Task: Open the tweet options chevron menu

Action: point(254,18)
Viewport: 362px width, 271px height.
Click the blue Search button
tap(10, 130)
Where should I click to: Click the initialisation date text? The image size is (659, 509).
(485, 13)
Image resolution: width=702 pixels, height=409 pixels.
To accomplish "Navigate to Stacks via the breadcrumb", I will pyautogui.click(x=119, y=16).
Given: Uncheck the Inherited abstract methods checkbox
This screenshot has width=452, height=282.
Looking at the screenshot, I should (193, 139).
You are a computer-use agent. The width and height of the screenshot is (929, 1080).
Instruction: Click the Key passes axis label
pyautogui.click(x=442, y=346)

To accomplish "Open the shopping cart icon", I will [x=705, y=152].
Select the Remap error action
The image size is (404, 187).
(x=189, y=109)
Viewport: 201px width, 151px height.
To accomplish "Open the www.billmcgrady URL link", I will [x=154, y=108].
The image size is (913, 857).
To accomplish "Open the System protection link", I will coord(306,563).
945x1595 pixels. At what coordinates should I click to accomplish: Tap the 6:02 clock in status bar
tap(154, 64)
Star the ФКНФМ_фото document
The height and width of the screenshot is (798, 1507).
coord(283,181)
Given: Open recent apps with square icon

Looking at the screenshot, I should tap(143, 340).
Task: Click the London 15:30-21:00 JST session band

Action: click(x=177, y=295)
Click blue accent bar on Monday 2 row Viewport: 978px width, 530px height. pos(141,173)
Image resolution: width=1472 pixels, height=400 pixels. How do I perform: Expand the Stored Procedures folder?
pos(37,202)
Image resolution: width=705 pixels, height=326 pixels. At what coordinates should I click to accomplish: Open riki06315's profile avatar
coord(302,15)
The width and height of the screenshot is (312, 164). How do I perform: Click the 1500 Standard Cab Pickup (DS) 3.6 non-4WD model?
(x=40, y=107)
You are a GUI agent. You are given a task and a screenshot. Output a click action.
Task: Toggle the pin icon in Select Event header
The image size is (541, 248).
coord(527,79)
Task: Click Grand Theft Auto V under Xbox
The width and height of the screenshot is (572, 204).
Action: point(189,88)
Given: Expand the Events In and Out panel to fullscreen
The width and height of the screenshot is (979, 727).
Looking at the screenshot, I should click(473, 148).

• • •

For each line above that includes "link", make a copy.

Expected output>
To accomplish "Open the www.billmcgrady URL link", I will [x=154, y=108].
To accomplish "Open the System protection link", I will coord(306,563).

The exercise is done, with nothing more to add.